Trecho para leitura:
Uma frase convencional é de que toda arte é política. Embora seja um clichê para produtores culturais progressistas, é preciso concordar quando a mente por trás do projeto é Maria Augusta Ramos. Responsável por produções como “O Processo” e “Juízo”, a cineasta expõe em “Amigo Secreto” como a Operação Lava-Jato contribuiu para a crise política que o país se encontra no momento.

O filme parte do julgamento do ex-presidente Luiz Inácio Lula da Silva, a fim de desmascarar o caráter político parcial da operação liderada por Deltan Dallagnol e o ex-ministro da justiça Sérgio Moro. Ramos acompanha a rotina de jornalistas do The Intercept Brasil e El País Brasil na cobertura do que ficou conhecido como “Vaza Jato”, em 2019.

O melhor de “O Processo”

Em muitos aspectos, “Amigo Secreto” emula o que foi positivo em “O Processo”. É um filme informativo, ágil, acessível e objetivo na narrativa que pretende abordar. Diante do dualismo que a política brasileira se encontra, a produção se insere como um repositório da história recente da nação. Expondo de forma dinâmica e simples como os passos para tirar do poder pessoas chaves do Partido dos Trabalhadores não passavam de movimentações políticas com tonalidades fascistas.

A montagem assinada por Karen Akerman (“O Processo”, “A Febre”) torna o filme mais fluido e pouco cansativo. A escolha de acompanhar os jornalistas em seu processo de apuração pode não parecer de imediato, mas oferece protagonismo à mídia independente, exacerbando o quanto seu papel é importantíssimo dentro de uma nação fragilizada por Fake News. O jornalismo, com seu teor de imparcialidade, serviço à comunidade e investigação foi primordial para que as falhas da Lava-Jato fossem desmascaradas. Augusta Ramos consegue pontuar isso ao deixar que estes detetives sejam os protagonistas e guias da narrativa escolhida.

O cinema comunicacional de Maria Augusta Ramos

Ao possibilitar que os jornalistas entrevistados circulem pelo filme como se compusessem a equipe de produção, cria-se uma identificação destes com o público, que passa a compreender a tensa rotina do trabalho e a apreensão por apresentar contribuições para algo que alterou os rumos do país. Mesmo assim, fica claro também o quanto esse peso investigativo não é o suficiente para manter tais redações em funcionamento no país – a informação do fechamento da sucursal do El País no Brasil é um exemplo disso.

[Registros extraídos de uma coleção]
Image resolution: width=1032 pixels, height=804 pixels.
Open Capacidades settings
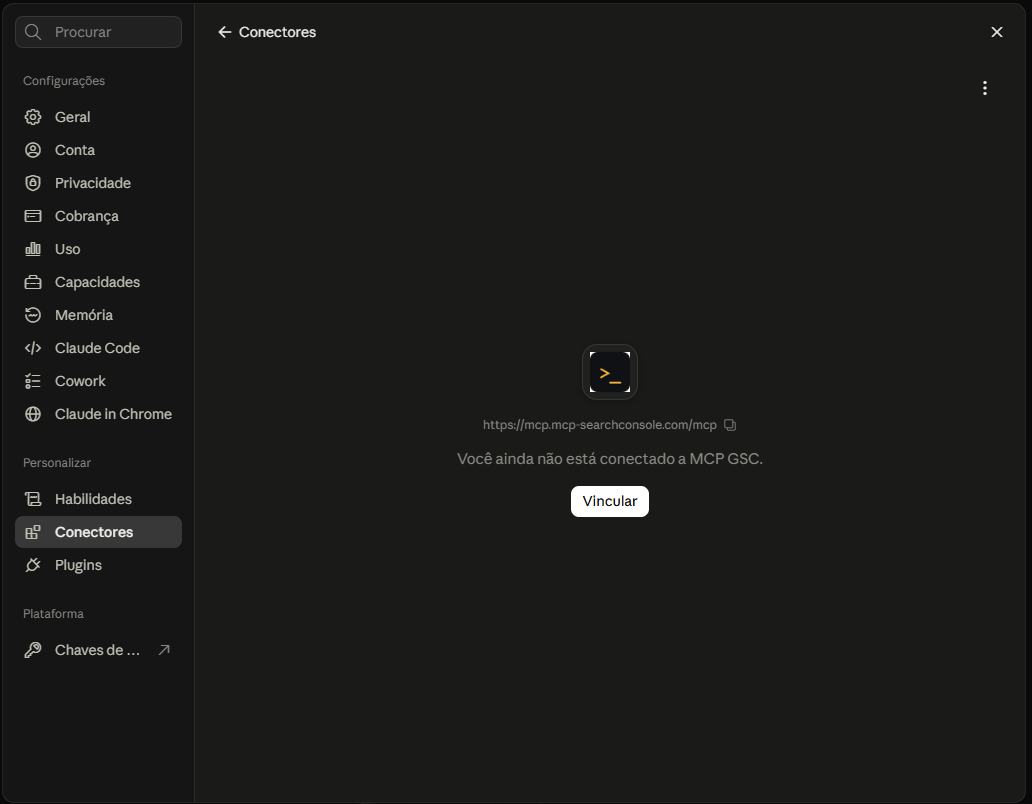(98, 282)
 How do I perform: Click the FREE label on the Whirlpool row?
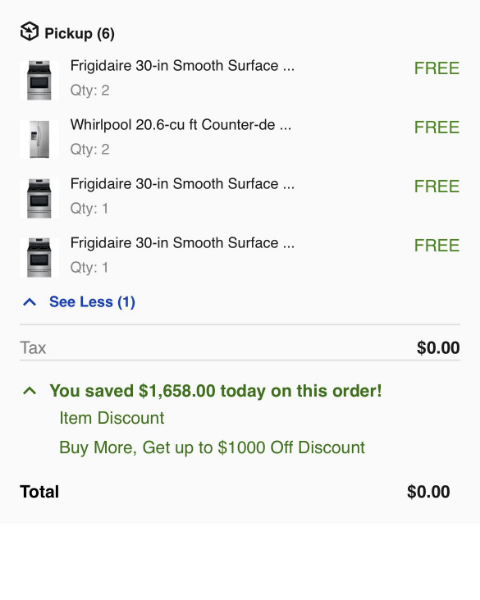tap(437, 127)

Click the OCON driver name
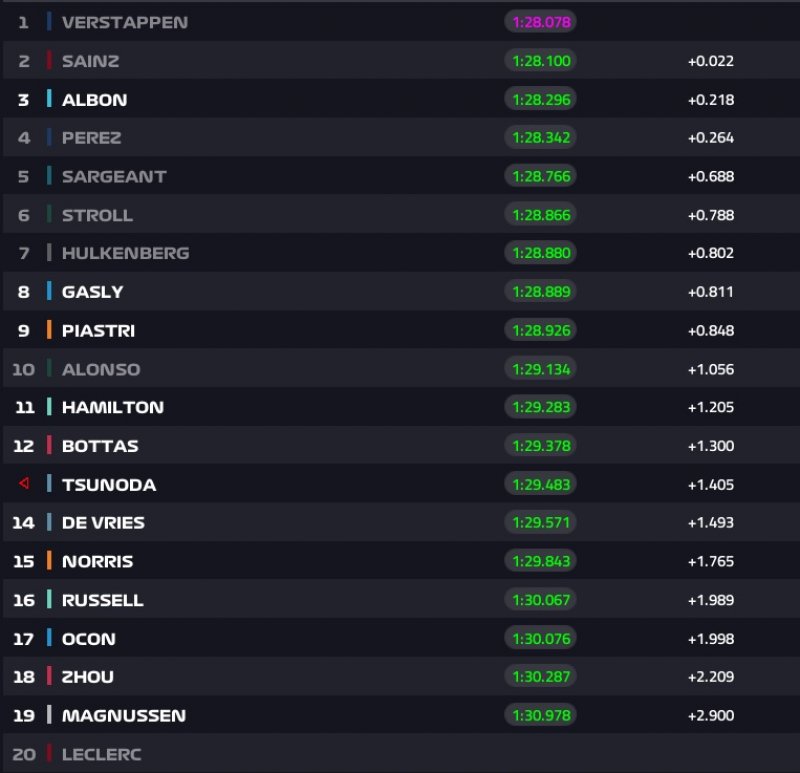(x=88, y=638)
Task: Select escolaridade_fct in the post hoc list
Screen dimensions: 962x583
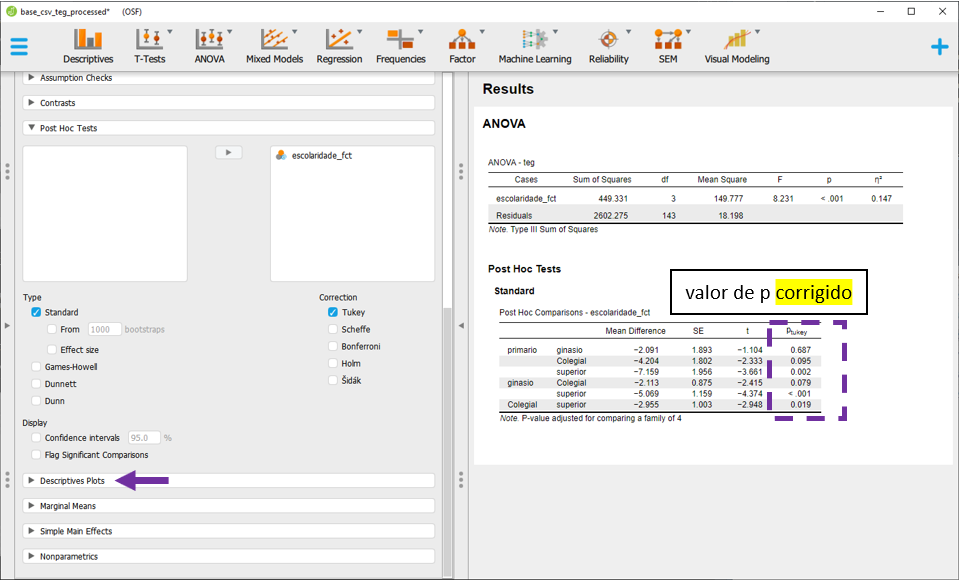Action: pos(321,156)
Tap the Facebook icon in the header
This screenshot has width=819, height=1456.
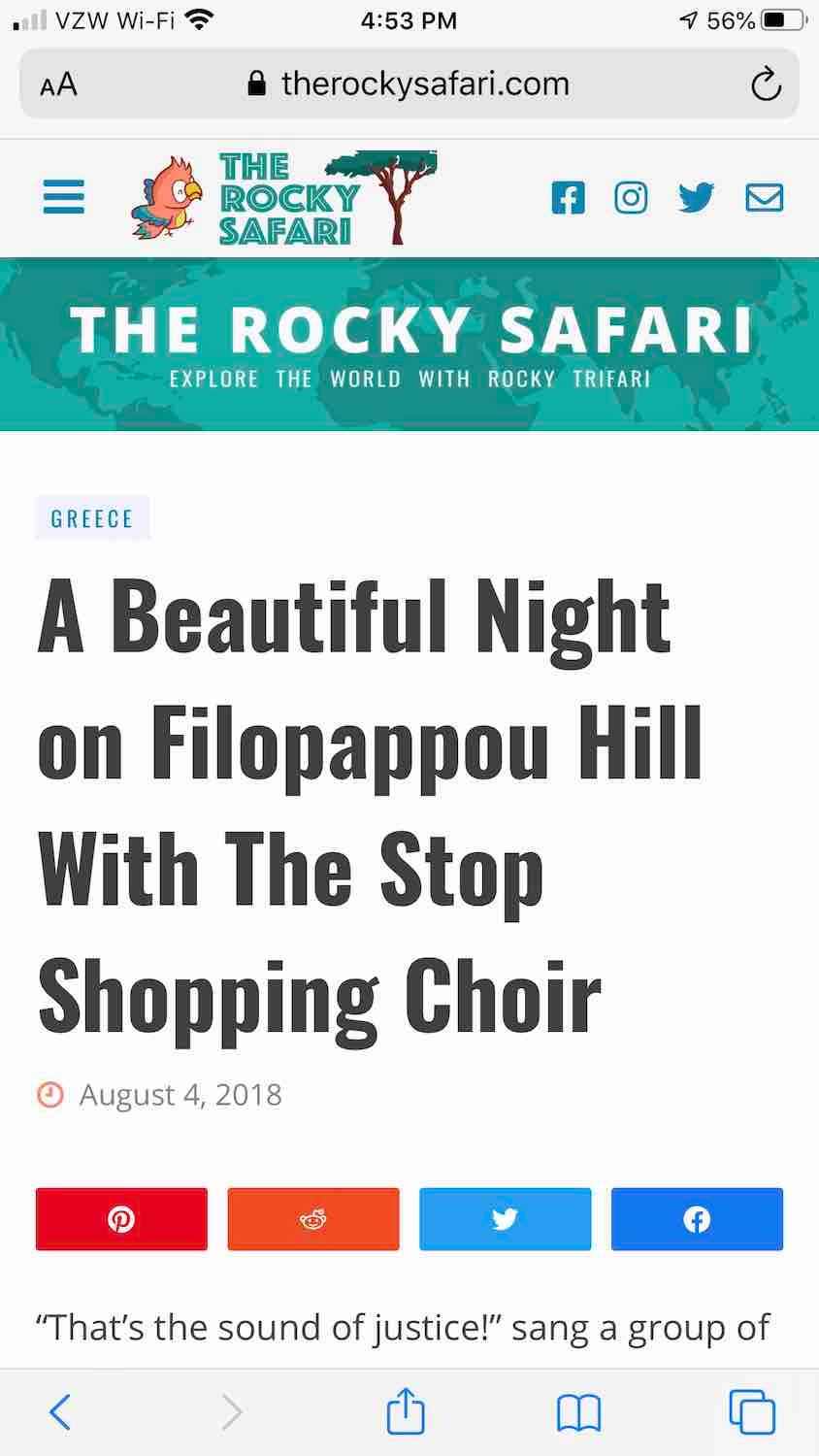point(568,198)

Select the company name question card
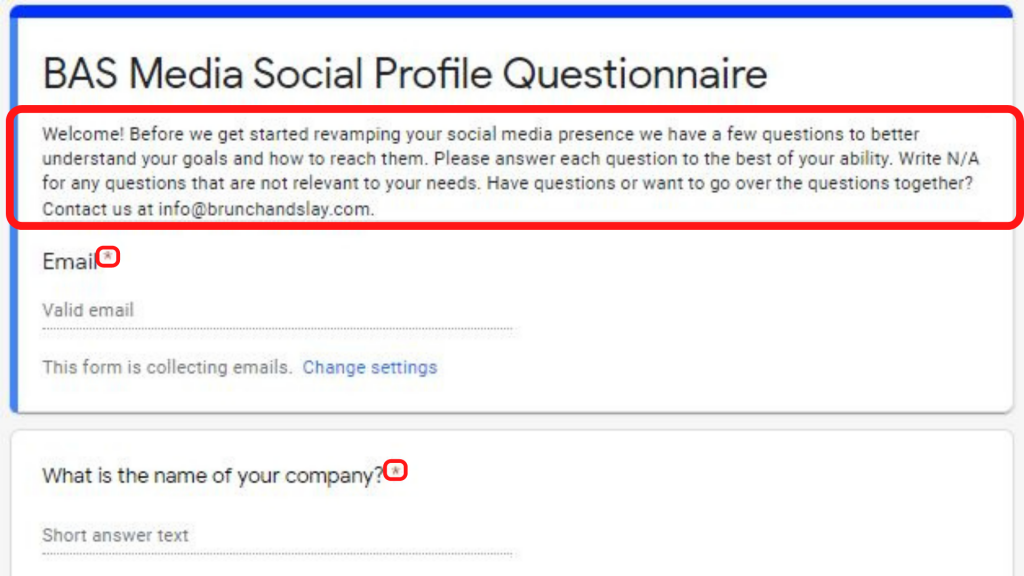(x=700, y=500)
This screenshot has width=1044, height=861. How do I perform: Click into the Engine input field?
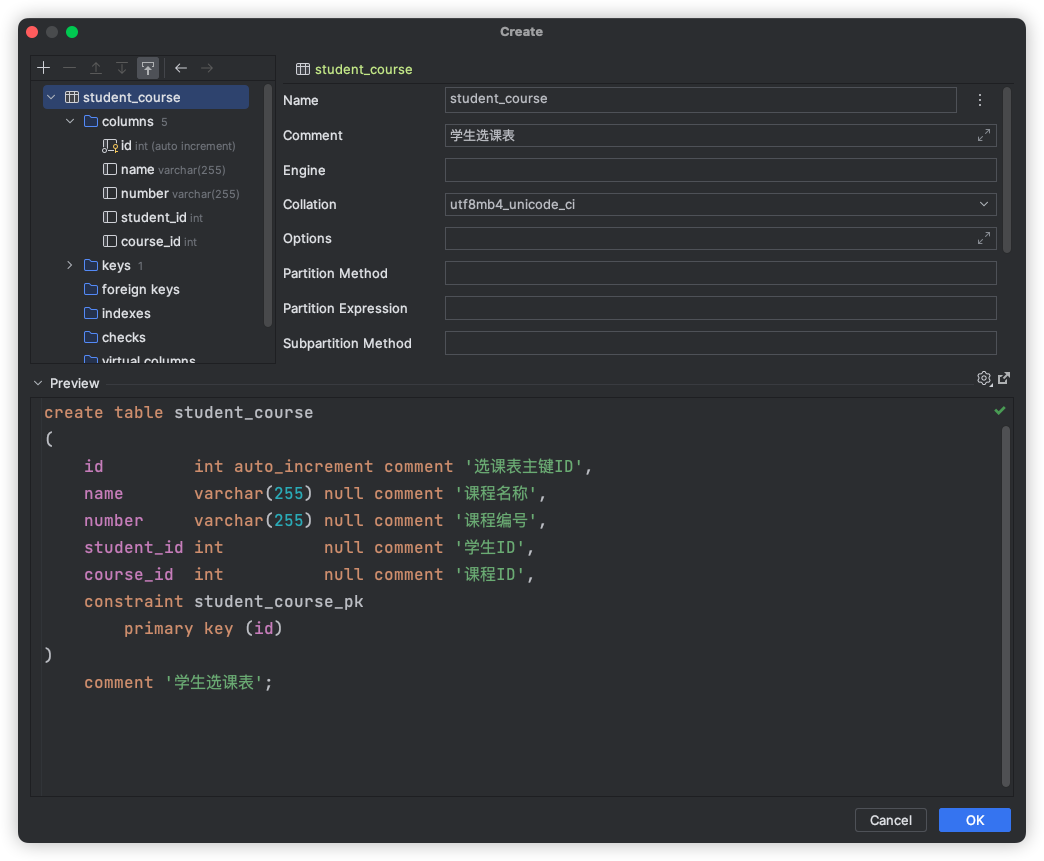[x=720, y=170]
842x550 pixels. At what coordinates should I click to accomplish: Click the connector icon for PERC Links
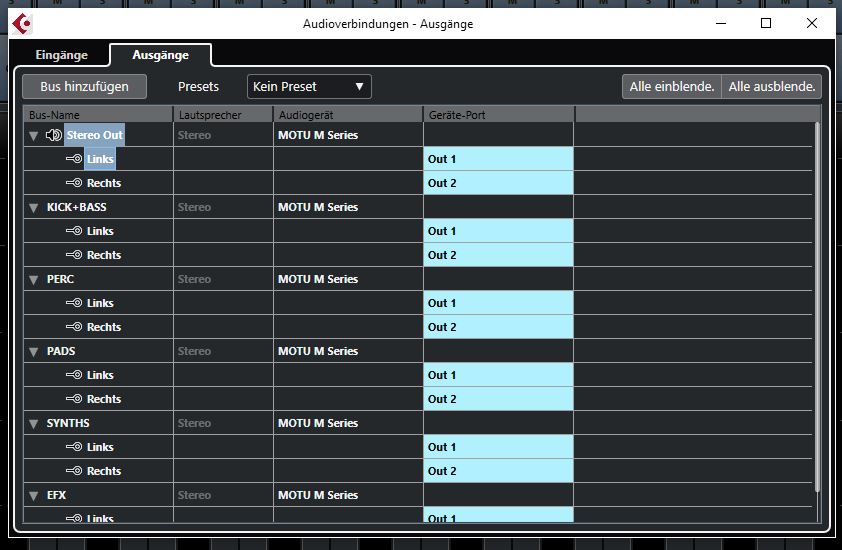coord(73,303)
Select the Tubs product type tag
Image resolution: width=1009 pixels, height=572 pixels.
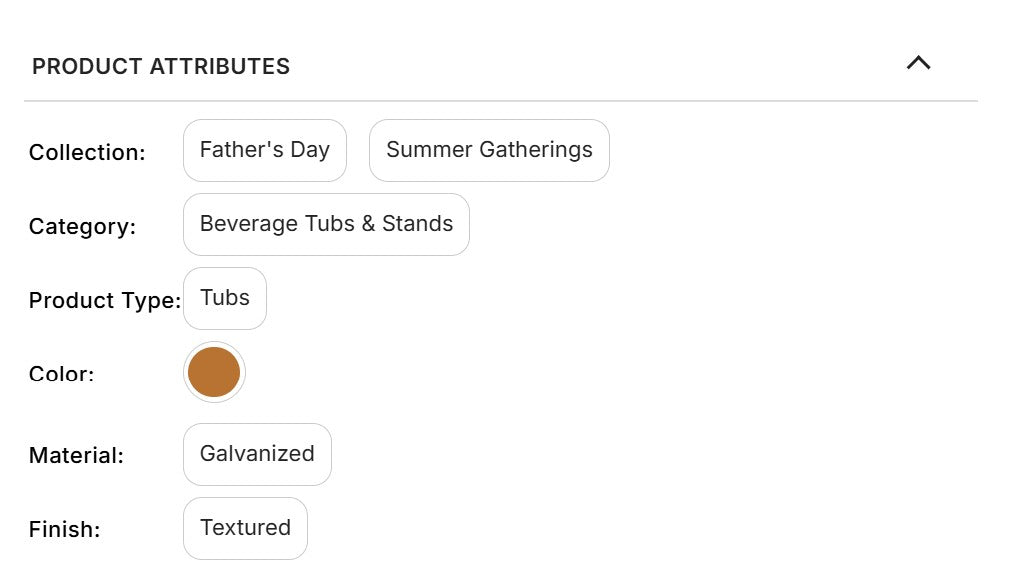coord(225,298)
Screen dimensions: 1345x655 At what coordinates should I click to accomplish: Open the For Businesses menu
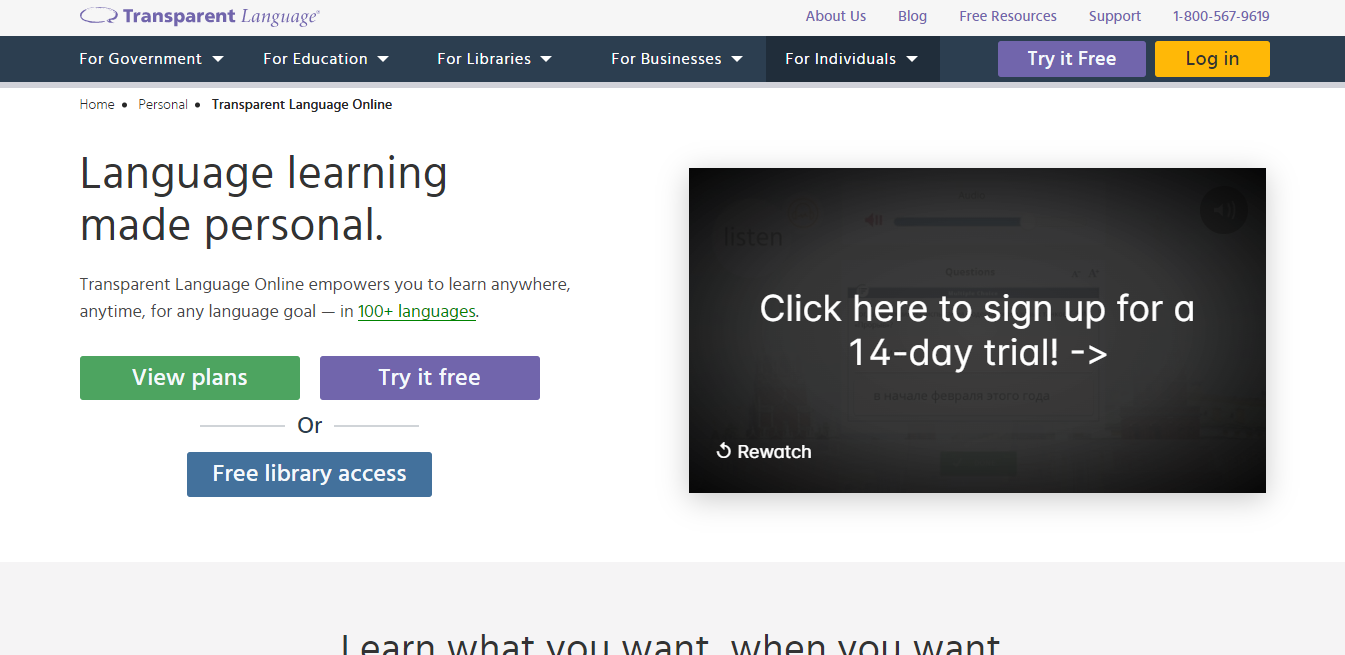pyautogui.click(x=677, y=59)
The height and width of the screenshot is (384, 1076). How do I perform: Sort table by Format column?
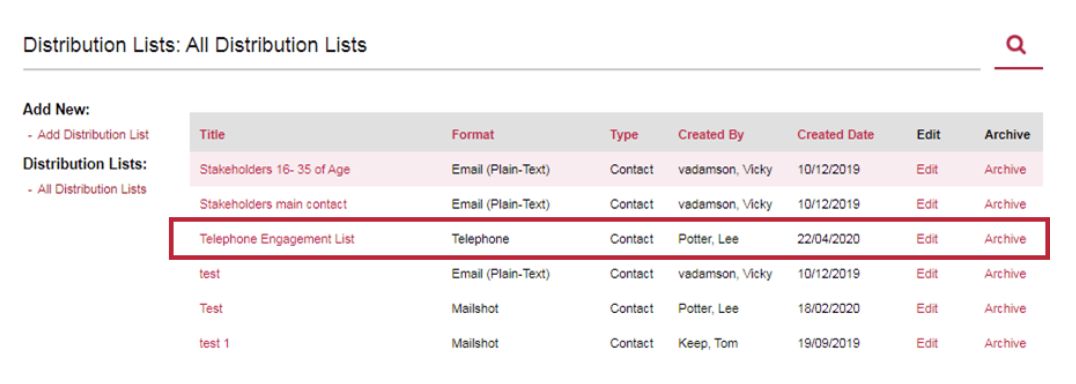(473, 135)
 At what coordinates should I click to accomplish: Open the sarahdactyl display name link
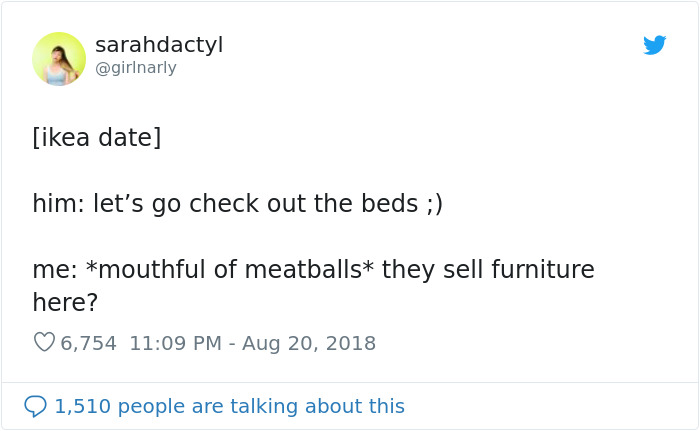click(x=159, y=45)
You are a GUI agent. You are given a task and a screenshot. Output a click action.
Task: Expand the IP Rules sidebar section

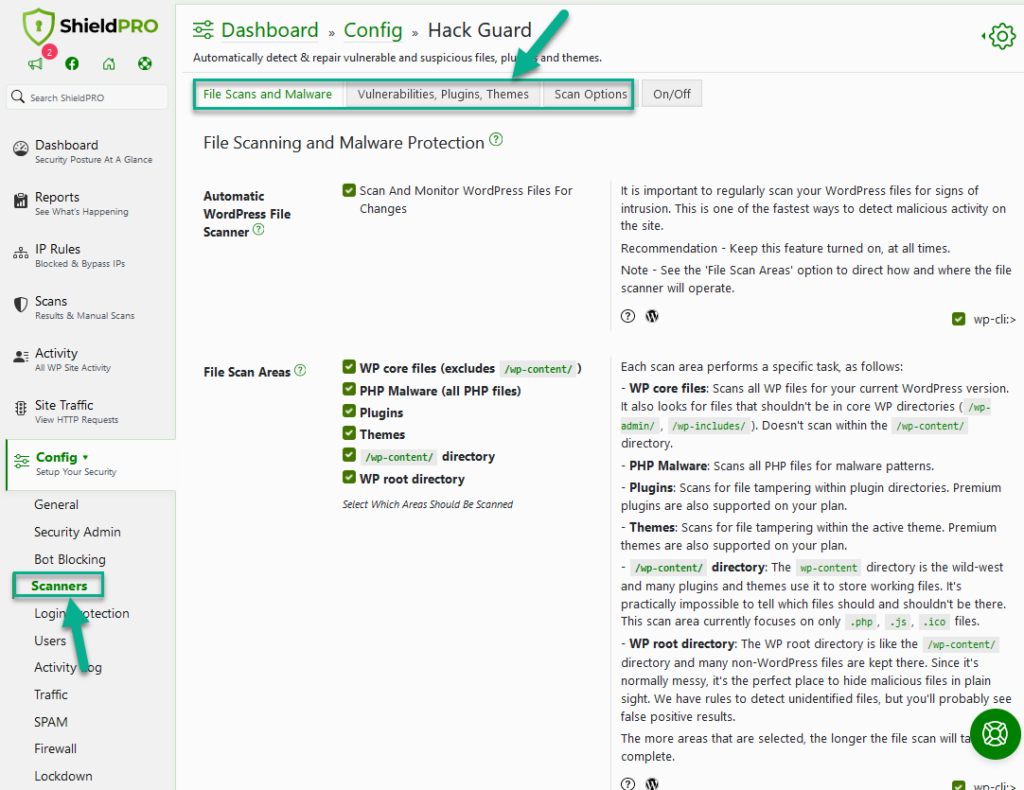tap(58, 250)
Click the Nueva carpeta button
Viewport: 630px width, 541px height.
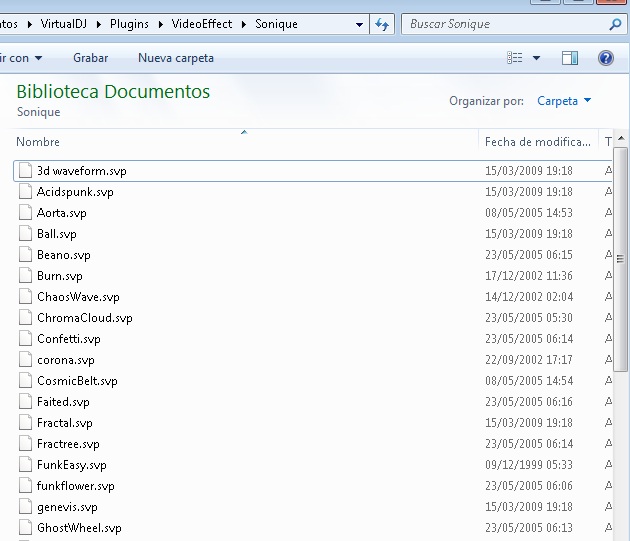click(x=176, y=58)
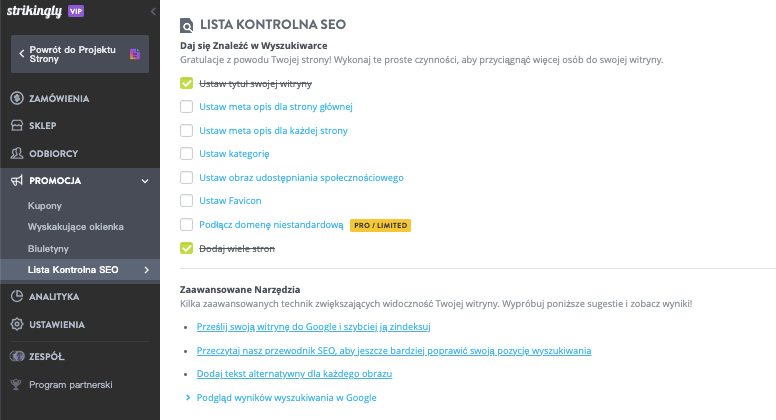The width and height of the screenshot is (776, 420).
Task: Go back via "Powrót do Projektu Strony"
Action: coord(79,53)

Tarefa:
Responda com base no trecho:
1. De quais veículos são os jornalistas cuja rotina Maria Augusta Ramos acompanha no filme?
2. Quem assina a montagem de "Amigo Secreto"?
3. Que informação o trecho cita como exemplo de que o peso investigativo não basta para manter as redações em funcionamento no país?

Resposta:
1. Do The Intercept Brasil e do El País Brasil.
2. Karen Akerman.
3. O fechamento da sucursal do El País no Brasil.